The average contract interest rate for 30-year fixed-rate mortgages increased from 4.81% to 5.13%, with points decreasing from 1.02 to 0.84 (including the origination fee) for 80% loan-to-value ratio loans. 

The average contract interest rate for the 15-year FRM increased from 4.13% to 4.29%. Points increased from 1.01 from 1.02.

Scott Buchta, an analyst with Braver Stern, said, "With the majority of high quality borrowers having already refinanced at lower rates, we would expect to see (the refi) index begin to drift lower in the coming weeks but not drop dramatically so."

This is because 50% of the current mortgage universe is outside of the refi window. Furthermore, the rise in the effective rate on 30-year fixed rate loans to 5.3% removed the economic incentive for those in the 5.0% coupon to refinance, he said.

"The majority of borrowers remaining in higher coupon pools are credit constrained and will be less affected by a rise in mortgage rates from here. We would expect to see prepayments in the 5.5% and 6.0% coupons become much more involuntary in nature, especially once the new loan level pricing adjustment fees come on line.

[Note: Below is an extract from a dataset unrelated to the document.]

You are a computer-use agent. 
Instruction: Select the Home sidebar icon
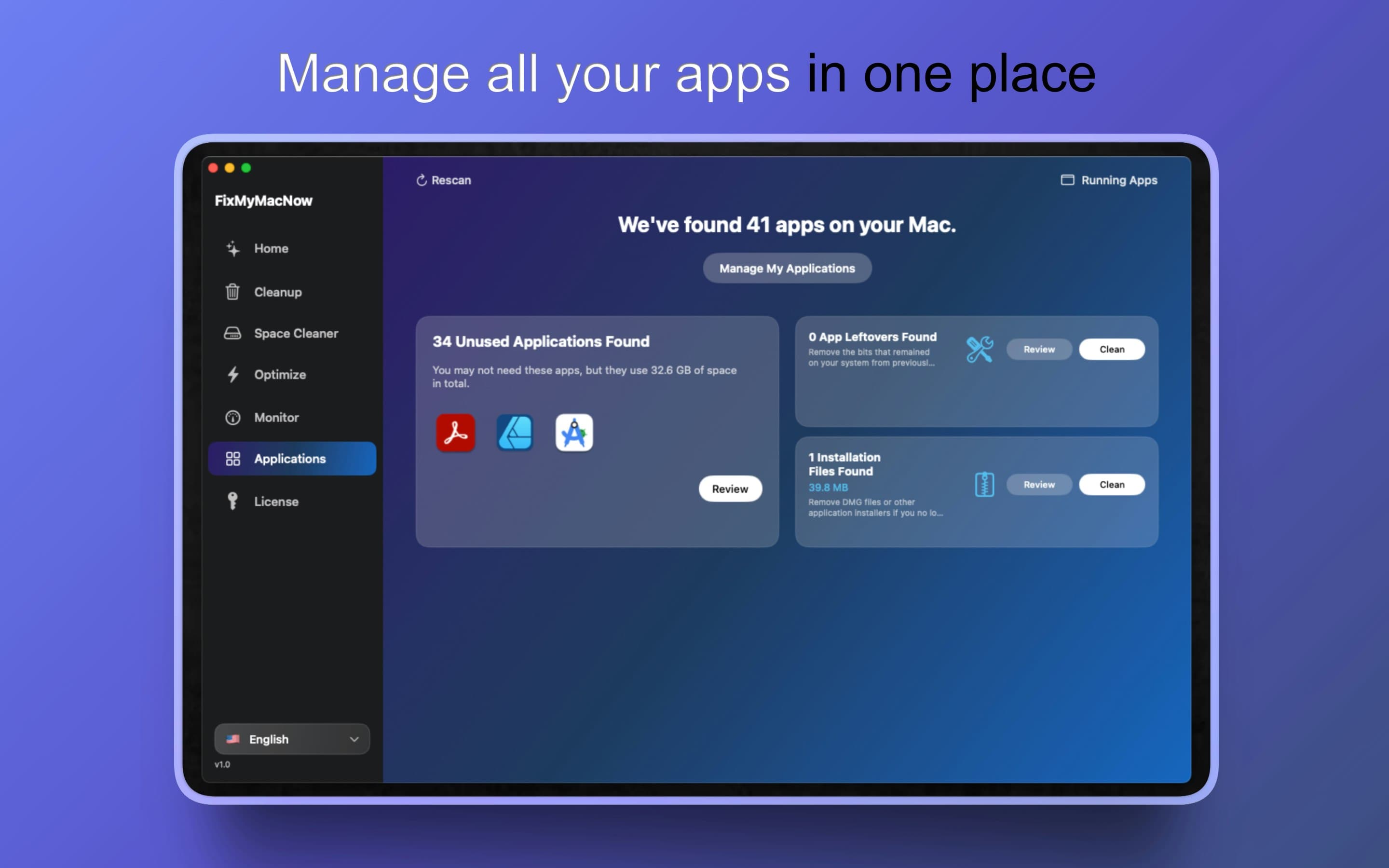(x=232, y=248)
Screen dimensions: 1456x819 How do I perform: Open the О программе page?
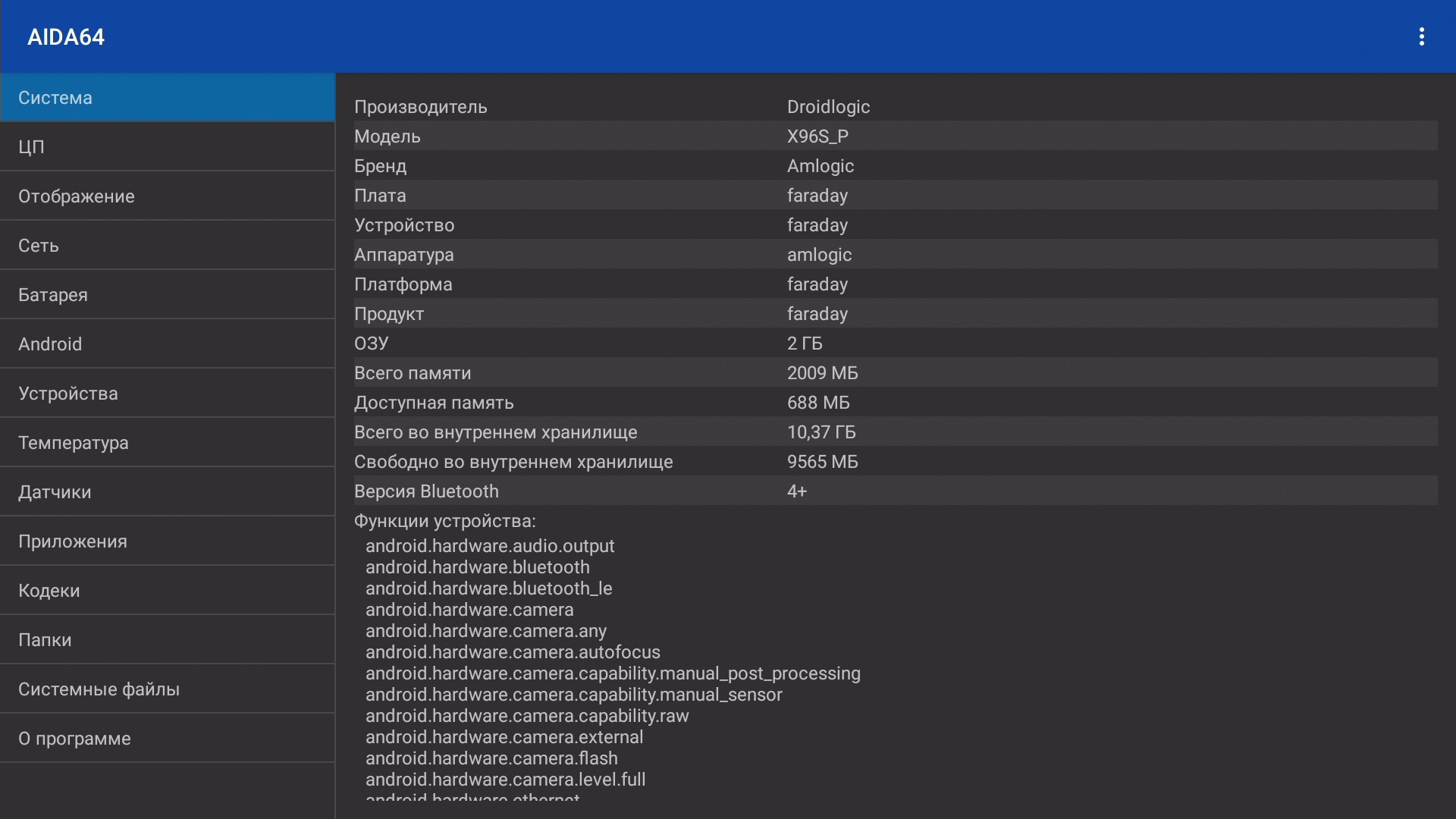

"The slow down in premium speeds may be delayed until the second half of the year, however, as originators make a push to refinance underwater borrowers under the [Home Affordable Refinance Program] before it expires in June," Buchta said.

He noted the effective rate for FHA loans was now at 5.6%, which he said not only affects refis, but also purchases by first-time homebuyers who rely on this program.

Michael Fratantoni, MBA's vice president of research and economics, said: "Mortgage rates increased last week as many incoming economic indicators continue to show stronger growth than had been anticipated. We are at the beginning of the spring buying season, but purchase volume remains weak on a seasonally adjusted basis."

The market share of refinancing applications was 66.6%, down from 69.3% one week prior, it's lowest level since last May. MBA tracks activity through its proprietary application index.